Most Addictive Combat:
DmC: Devil May Cry’s Hack ‘n’ Slash Combat
I love the combat in Devil May Cry so hard. I still remember loading up my first DMC game well over a year ago and thinking, within the first few minutes, This is the coolest game ever. It’s tricky to master, but DMC’s unique brand of hack ‘n’ slash combat is extremely rewarding to practice.
This year’s reboot of the series, DmC: Devil May Cry, brings back all of the fast-paced, flashy action and makes it look more polished than ever. Things are a little different this time around — the lock-on feature is notably missing, for instance — but slashing through enemies feels just as smooth and satisfying as ever. My favorite thing about the combat is how easy it is to switch between weapons on the fly to crank up those combos and tackle enemies on the ground as well as in the air. For weeks after completing the game, I replayed the same gorgeous levels on higher and higher difficulty settings as my skills improved, and somehow I never got bored. Now, nearly a year later, I’m getting the itch to pick up Ebony and Ivory again. And mostly Osiris.

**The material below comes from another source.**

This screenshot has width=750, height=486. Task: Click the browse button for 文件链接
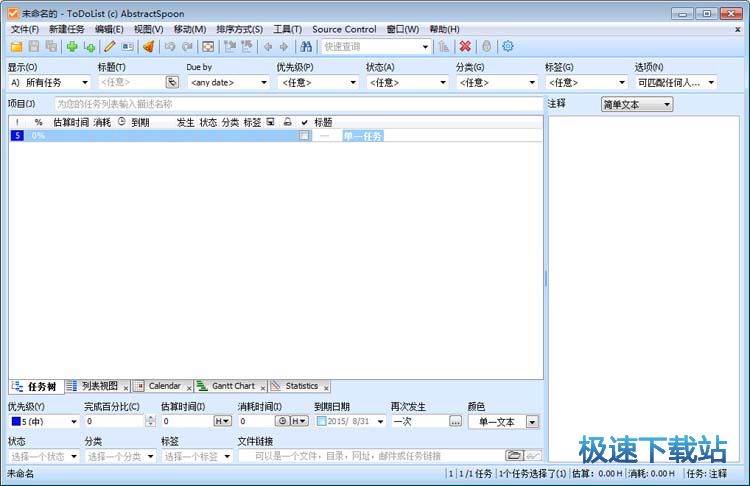pos(515,456)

Michael De Santa in Grand Theft Auto V
I soooo want to preface this with a list of all the characters I liked this year, but I’m forcing myself not to do that. There were a lot of good characters. But of them all, the one I still think about is Michael De Santa from Grand Theft Auto V.
I talked a bit about why he’s my favorite character in the game here. He loves the 80’s. He’s self-absorbed. He does crazy things when he’s upset. He’s always trying to better himself, but in my world, he steals cars on the way to see his therapist. As he tells Franklin on one of their many man-dates, he goes after things, he gets them, and then he hates them. He wants to be the perfect family man, but he’s never truly satisfied there. He’s the conscience (and sometimes hypocrite) of the Grand Theft Auto series, and in spite of all of his flaws, I just love him.
Joel’s Choice in The Last of Us
I’ll admit I had every intention of making this one about BioShock Infinite’s amazing twist with parallel universes and a stolen baby — but then I finished The Last of Us last night, and it blew me away. If you haven’t played to the end of the game, stop reading now to avoid SPOILERS!
Just as you think Joel has let his guard down to accept Ellie almost as family, you realize their relationship may not be as healthy for him as you thought. When Ellie has a chance to sacrifice herself in order to create a cure — something she absolutely feels is right — Joel defies her wishes and quite possibly jeopardizes humanity’s future because he refuses to lose her. It’s a bittersweet awful thing, and it begs so many questions about why he did it and whether there was any logic behind it. It’s a perfect example of selfish love.
But the real magic of Joel’s choice in The Last of Us is that it confronts the very notion of a heroic ending. There’s a particularly amazing moment when Joel rushes into the operating room to save Ellie and kills innocent doctors to get to her. This was the moment I realized it doesn’t matter what the player wants or feels is right. Playing as Joel — no matter how uncomfortable it makes you — it’s now your job to play the cruel savior to the very end.